Z uwagi na bardzo często zadawane pytanie „Czy próbka z biopsji może być zanieczyszczona materiałem matki” oraz na powszechnie głoszone, a niepoparte naukowo opinie osób (również lekarzy) dotyczące tej kwestii, postaramy się wyjaśnić zagadnienie możliwie wyczerpująco.

W hodowlach komórkowych z biopsji kosmówki mogą zdarzyć się drobne zanieczyszczenia komórkami pochodzenia matczynego. W literaturze mówi się o 1,8 – 4% objętości próbki. Kosmówka matczyna w mikroskopie odwróconym wygląda inaczej i dlatego w doświadczonym laboratorium jest z łatwością diagnozowana, a następnie odseparowana. Dlatego do hodowli komórkowej wykorzystuje się jedynie materiał z kosmówki płodowej. Zanieczyszczenie próbki krwią pacjentki nie ma żadnego wpływu na hodowlę komórek kosmówki.

Niezależnie od hodowli, zawsze wynik genetyczny z biopsji czy amniopunkcji, staramy zestawić z obrazem ultrasonograficznym. Zachęcamy, wszystkie pacjentki, które wykonały u nas test diagnostyczny, do szczegółowego badania ultrasonograficznego w drugim trymestrze ciąży.
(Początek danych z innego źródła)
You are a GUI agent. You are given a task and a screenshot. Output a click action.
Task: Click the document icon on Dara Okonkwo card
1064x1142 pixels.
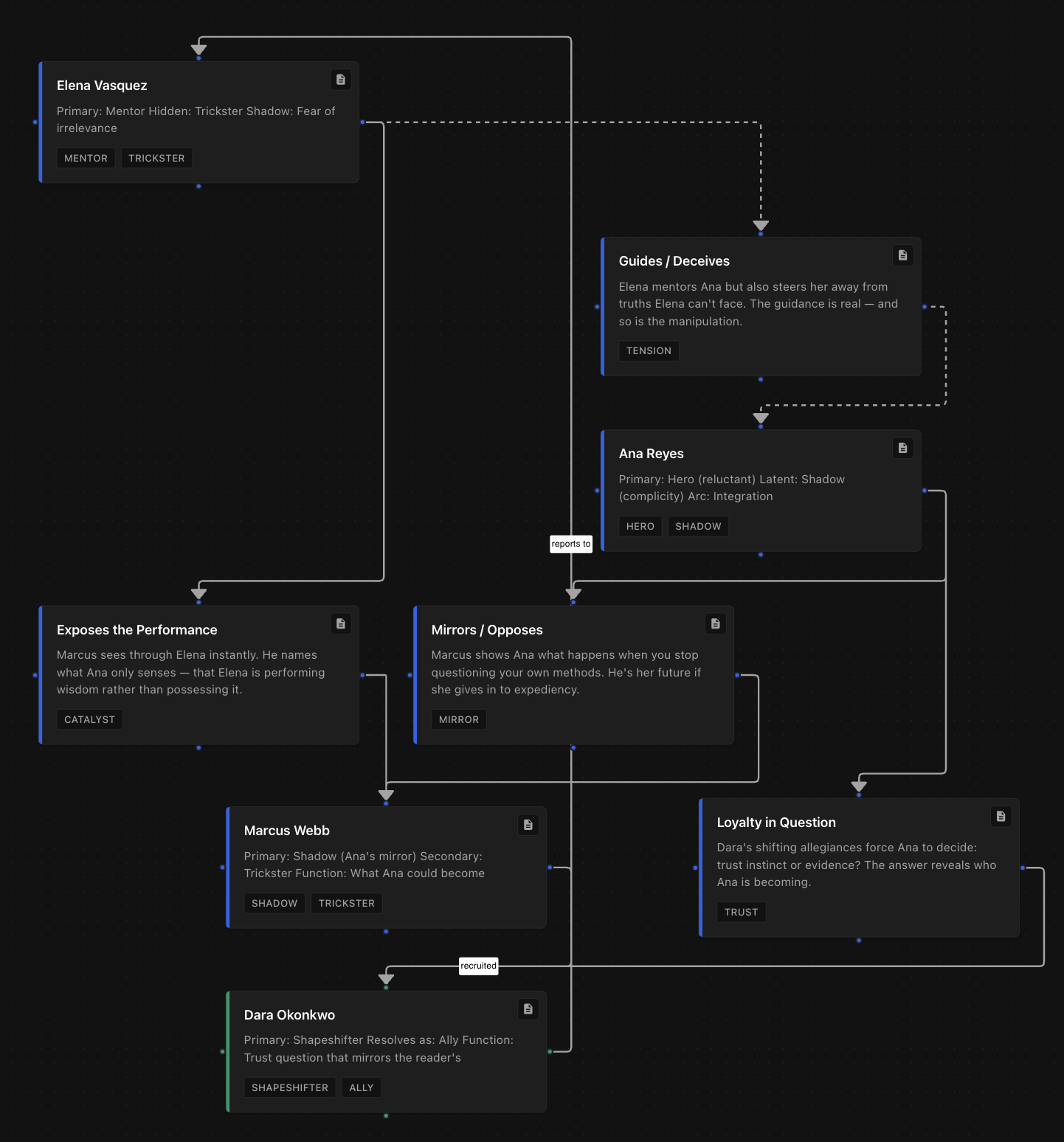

W razie jakichkolwiek wątpliwości, co do zdrowia płodu, przy prawidłowym wyniku genetycznym, rozważamy ponowne pobranie materiału. Jeśli wykonana była biopsja proponujemy amniopunkcję, jeśli amniopunkcja proponujemy kordocentezę. Opisana sytuacja zdarza się niezwykle rzadko i ma na celu zapewnić Pacjentom maksymalną pewność co do uzyskanych wyników.